▶ **Text segment**:
********

The implemented technical strategies resulted in a significant reduction in overall OPD waiting time to an average of 3.30 h, marking a 45% reduction from the previous six-hour wait. While there have been notable improvements in registration, payment, triage, and pharmacy services, issues remain in doctor consultations, laboratory, and radiology services, resulting in extended waiting time for some patients. The adoption of electronic medical records emerged as the most effective technical strategy, emphasizing its critical role in improving OPD efficiency. Despite these advancements, additional improvements are required to meet the global standard of waiting time ranging from 30 min to 2 h. Nevertheless, ineffective implementation of block appointment and extension of clinic days appears to stem from lack of ownership and proactive involvement by hospital managers in driving these strategies forward. Furthermore, the hospital's dominant organizational culture seemed to be resistant to change, which could hinder the effective implementation of these strategies. The results indicated a possible training shortfall, suggesting that personnel may not have had enough training to properly adopt and implement these new strategies. Moreover, there was a lack of effective follow-up and management strategies by hospital managers, potentially hindering the sustained implementation of these strategies. Moreover, the shared use of central modern diagnostic equipment between inpatient and outpatient services at the radiology department resulted in delays, impacting waiting time. Alongside, a comprehensive review of the diagnostic service structure might be necessary to alleviate delays and streamline services for both inpatient and outpatient care.

Limitations of the study

Since only one hospital was involved in the study, generalization to cover the rest of Tanzania remains uncertain. Additionally, there was a chance that selection bias might have impacted the findings.

********

▶ **Information**:
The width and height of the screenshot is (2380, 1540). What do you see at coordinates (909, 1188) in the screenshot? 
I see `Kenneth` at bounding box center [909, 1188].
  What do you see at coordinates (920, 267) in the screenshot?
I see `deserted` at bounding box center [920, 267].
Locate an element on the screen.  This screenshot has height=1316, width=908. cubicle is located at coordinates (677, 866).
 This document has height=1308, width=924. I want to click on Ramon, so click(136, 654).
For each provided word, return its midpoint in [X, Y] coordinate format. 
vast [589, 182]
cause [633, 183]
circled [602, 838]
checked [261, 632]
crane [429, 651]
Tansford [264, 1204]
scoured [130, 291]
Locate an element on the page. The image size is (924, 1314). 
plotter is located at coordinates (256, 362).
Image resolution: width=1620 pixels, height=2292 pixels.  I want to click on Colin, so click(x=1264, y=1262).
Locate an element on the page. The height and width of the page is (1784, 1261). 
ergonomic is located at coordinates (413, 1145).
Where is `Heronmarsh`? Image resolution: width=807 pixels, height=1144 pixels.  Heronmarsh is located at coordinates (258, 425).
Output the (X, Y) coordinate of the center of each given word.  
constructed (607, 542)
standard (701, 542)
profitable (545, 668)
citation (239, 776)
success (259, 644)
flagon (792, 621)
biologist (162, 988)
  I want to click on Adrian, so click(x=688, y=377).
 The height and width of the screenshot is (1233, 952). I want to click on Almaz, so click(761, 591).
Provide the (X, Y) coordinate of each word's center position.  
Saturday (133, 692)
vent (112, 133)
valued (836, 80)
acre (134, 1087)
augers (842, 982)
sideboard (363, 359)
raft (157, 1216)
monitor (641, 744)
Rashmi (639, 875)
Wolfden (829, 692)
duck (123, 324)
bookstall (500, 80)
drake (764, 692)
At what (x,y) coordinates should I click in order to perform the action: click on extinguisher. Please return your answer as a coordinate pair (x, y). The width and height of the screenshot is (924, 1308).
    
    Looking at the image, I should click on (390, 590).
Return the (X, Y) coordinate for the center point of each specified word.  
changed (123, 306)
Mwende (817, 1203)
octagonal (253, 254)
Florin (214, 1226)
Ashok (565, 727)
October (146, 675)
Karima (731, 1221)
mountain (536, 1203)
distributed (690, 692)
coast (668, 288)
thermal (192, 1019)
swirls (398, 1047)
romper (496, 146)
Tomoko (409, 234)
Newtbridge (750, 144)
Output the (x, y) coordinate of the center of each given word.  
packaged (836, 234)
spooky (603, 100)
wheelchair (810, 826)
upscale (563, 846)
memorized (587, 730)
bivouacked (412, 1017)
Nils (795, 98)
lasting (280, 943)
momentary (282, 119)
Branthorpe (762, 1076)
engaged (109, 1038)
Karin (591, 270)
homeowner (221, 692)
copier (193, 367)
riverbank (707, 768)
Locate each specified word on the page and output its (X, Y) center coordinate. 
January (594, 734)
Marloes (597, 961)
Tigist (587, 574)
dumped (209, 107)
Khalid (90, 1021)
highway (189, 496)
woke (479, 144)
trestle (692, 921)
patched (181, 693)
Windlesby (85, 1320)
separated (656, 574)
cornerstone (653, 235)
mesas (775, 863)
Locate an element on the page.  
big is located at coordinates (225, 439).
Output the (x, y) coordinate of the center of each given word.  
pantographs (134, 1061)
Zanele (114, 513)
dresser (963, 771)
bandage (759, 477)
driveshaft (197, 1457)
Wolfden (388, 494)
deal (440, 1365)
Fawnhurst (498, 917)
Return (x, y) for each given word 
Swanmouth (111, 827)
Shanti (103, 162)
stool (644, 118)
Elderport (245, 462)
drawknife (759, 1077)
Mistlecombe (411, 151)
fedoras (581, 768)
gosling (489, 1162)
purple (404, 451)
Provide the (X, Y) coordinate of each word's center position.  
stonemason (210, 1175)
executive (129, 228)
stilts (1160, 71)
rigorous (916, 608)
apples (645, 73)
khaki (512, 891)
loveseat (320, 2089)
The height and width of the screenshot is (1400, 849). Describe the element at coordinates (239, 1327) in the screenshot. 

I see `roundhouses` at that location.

********

▶ **Your tasks**:
• A. In the waiting-time passage, which services are named as having notable improvements?
• B. Duplicate the section of the waiting-time passage that opens with the words containing "Limitations of the" and closes with "impacted the findings.".
• C. Pick up the waiting-time passage after its final sentence and continue it.
The rows are separate material and have nothing to do with the waiting-time passage.

▶ **Answers for the exercise**:
• A. Registration, payment, triage, and pharmacy.

• B.
Limitations of the study

Since only one hospital was involved in the study, generalization to cover the rest of Tanzania remains uncertain. Additionally, there was a chance that selection bias might have impacted the findings.

• C.
Abbreviations

CRERC

College research ethics and review committee

EMR

Electronic medical records

HCP

Healthcare provider

IDI

In-depth interview

IOM

Institute of medicine

IQR

Interquartile range

KCMC

Kilimanjaro Christian Medical Centre

MoHCDGEC

Ministry of health, community development, gender, elderly and children

MU

Mzumbe University

OPD

Outpatient department

Authors’ contributions

M.J.M conceptualized and conducted the study, handling data collection, analysis, and initial manuscript drafting. H.A.M and L.D.M provided oversight and reviewed the process from proposal to final manuscript. All authors reviewed the manuscript.

Funding

This study had no funding.

Availability of data and materials

Data is available upon request from the corresponding author.

Declarations

Ethics approval and consent to participate

The Clearance Committee from Mzumbe University from the Directorates of Research, Publication and Postgraduate Studies provided ethical clearance with reference number MU/DPGS/INT/38/Vol. IV/236. Subsequently, the proposal was submitted for evaluation to the College Research Ethics and Review Committee (CRERC) at Kilimanjaro Christian Medical University College – Moshi. The CRERC granted approval, as indicated by certificate number 2639. Additionally, the data collection procedure received endorsement from the directors of KCMC Hospital reference number KCMC/P.1/Vol. XII. Prior to data collection, participants provided written informed consent. To ensure respondent autonomy, patients were fully informed about the purpose and nature of the study and provided with the option to withdraw at any time without any impact on their medical care. Patients were then questioned as completing their medical care.

Consent for publication

Not applicable.

Competing interests

The authors declare no competing interests.